Recall the result of February’s election, which returned a parliament with close to an even four-way split: Fianna Fáil 38 seats,* Sinn Féin 37, Fine Gael 35, and 50 in total for everyone else (Greens, Labour, Social Democrats, People Before Profit and independents).
That meant that a combination of any of two of the three big parties would probably be necessary, but not sufficient, for a majority; they would need some of the minor parties and/or independents as well. And Fianna Fáil, being the one ideologically in the middle, had the most important choice to make about which way to go.
It chose to open negotiations with Fine Gael, and last week they reached a coalition agreement, citing the need for national unity during the health crisis. It’s now a matter of finding enough other partners to reach a parliamentary majority. Labour and the Greens are the most likely prospects, although neither so far sounds particularly keen.
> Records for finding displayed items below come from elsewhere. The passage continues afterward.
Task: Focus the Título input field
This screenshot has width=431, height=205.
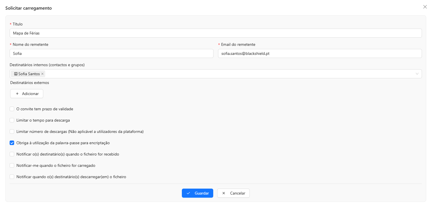Action: [x=216, y=33]
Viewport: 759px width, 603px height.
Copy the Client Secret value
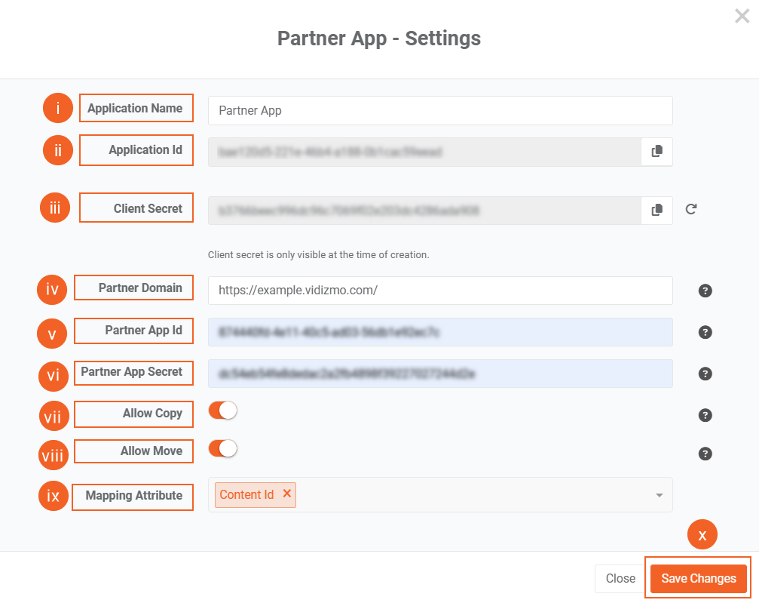pos(656,210)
But whether or not they succeed in forming government, the agreement between Fine Gael and Fianna Fáil is momentous. The Irish Times coyly calls them “the Civil War parties,” but what that means is that they are defined by having fought on opposite sides of the Irish Civil War of 1922-23. A century of Irish politics has been built around their enmity.
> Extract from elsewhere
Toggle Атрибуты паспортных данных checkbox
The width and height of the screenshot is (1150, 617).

They have co-operated before; it was the 2016 election that first forced them to rely on each other for a majority. But that did not result in coalition, only an agreement by Fianna Fáil to tolerate a minority Fine Gael government.
Now, they have taken the next step towards reshaping the party system along less anachronistic lines. It may be that before long they will effectively amount to a single centre-to-centre-right political force, opposed to a loose left-to-centre-left grouping led by Sinn Féin.
Or it may not. Not every grand coalition portends a realignment; Germany’s two major parties, for example, have governed together a number of times without remaking the political map. When the immediate occasion is past, they go back to being opponents.
But the imperatives that have forced co-operation in Ireland, while certainly heightened by the health crisis, are much more solid. Sinn Féin shows no signs of fading away, and if the other two are not willing to work with it, they have no long-term alternative to working with each other.
So far they are managing, just as Britain’s Conservatives and Liberal Democrats did in 2010. But that came more than 360 years after the English Civil War – and Irish memories may be longer in any case.
* Now reduced to 37, since Fianna Fáil has again provided the Speaker, who only votes to break a tie.